Although the kwanza's peg with the US dollar was dropped in 2019, the National Bank of Angola has since continued to intervene in markets to support the local currency. By bolstering exchange-rate values over several years, based on nothing but a government's desire to cool inflation, the currency necessarily becomes overvalued. When the costly intervention ends, as has now happened in Angola (whose oil production is falling, making market manipulation unaffordable) the currency plummets. Consequently, the kwanza fell 34% against the euro in June (see first table below), almost keeping pace with Nigeria's June devaluation (which we reported here). Such degrees of currency weakness are likely to push up already-high inflation, at least partly offsetting the downward impact on expatriate cost of living ensuing from the devaluations.

The longer a central bank controls currency values, the more painful it is when the reins are removed, as Zimbabwe is discovering. We reported on its big devaluation in May here, since when the chaos has been so severe that authorities have already backtracked on their promise to allow the Zimbabwean dollar to float freely. The result will be a freer currency regime, but some controls will remain. If they are overused and official exchange rates overvalue the Zimbabwean dollar again, the black market is sure to thrive once more and little will have been achieved.

Egypt will be watching what happens in Angola, Nigeria and Zimbabwe closely. Ideally, its central bank would also prefer to loosen controls on the Egyptian pound, so it can use foreign currency reserves more productively and remove imbalances in the economy, but so far it has only taken tentative steps in that direction. The International Monetary Fund again urged it to unify exchange rates in June. We will, of course, report back if and when it finally takes the plunge.

Meanwhile, Bangladesh vowed in June to unify its exchange rates and float the taka sometime between July and end-September of 2023, in line with IMF stipulations attached to a loan deal agreed in January. This is another one to keep an eye on. If the move happens, it is almost certain to involve a currency devaluation.

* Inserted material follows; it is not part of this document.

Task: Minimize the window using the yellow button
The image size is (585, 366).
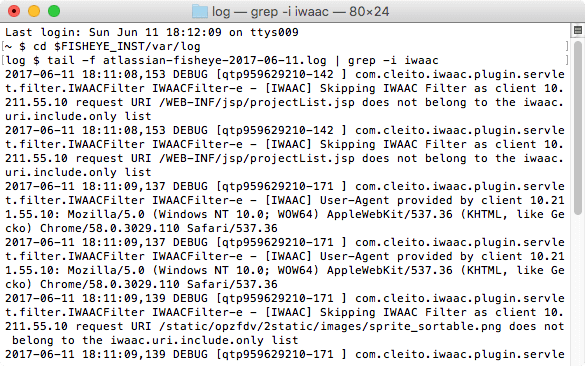Action: pyautogui.click(x=34, y=11)

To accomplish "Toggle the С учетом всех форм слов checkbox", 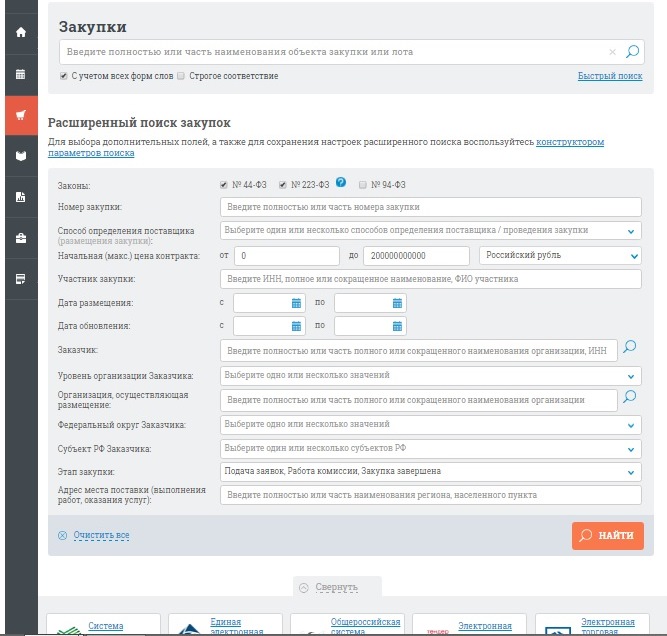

Countries experiencing largest currency losses in June

Country

Currency code Movement v EUR
29 May - 3 Jul 2023 (%)
Inflation
(%)
Angola AOA -34 10.6
Argentina ARS -9 114.2
Laos LAK -8 28.6
Liberia LRD -9 6.1
Nigeria NGN -41 22.4
Russia RUB -10 2.5
Turkey TRY -24 39.6
Venezuela VES -8 429.2

The third biggest faller in June was the Turkish lira. Following President Erdogan's recent election victory, he felt secure enough to finally admit defeat in his unorthodox methods of controlling the economy. For several years he forced the central bank to cut interest rates to try to lower inflation, whereas every other bank in the world would have raised them. Because of the damage his policy was doing to the economy, there was enormous downward pressure on the lira and the central bank had to spend huge sums in foreign exchange to keep its value from plummeting too far. The bank has now been allowed to lift interest rates to cool inflation, which should also boost confidence in the local currency, but at the same time it has stopped intervening in exchange-rate markets leaving the lira unsupported. Turkey's currency fell 24% against the euro in June, but if left to its own devices from now on it should soon find a floor and be more stable in the future, not least because sensible economics has returned to Ankara.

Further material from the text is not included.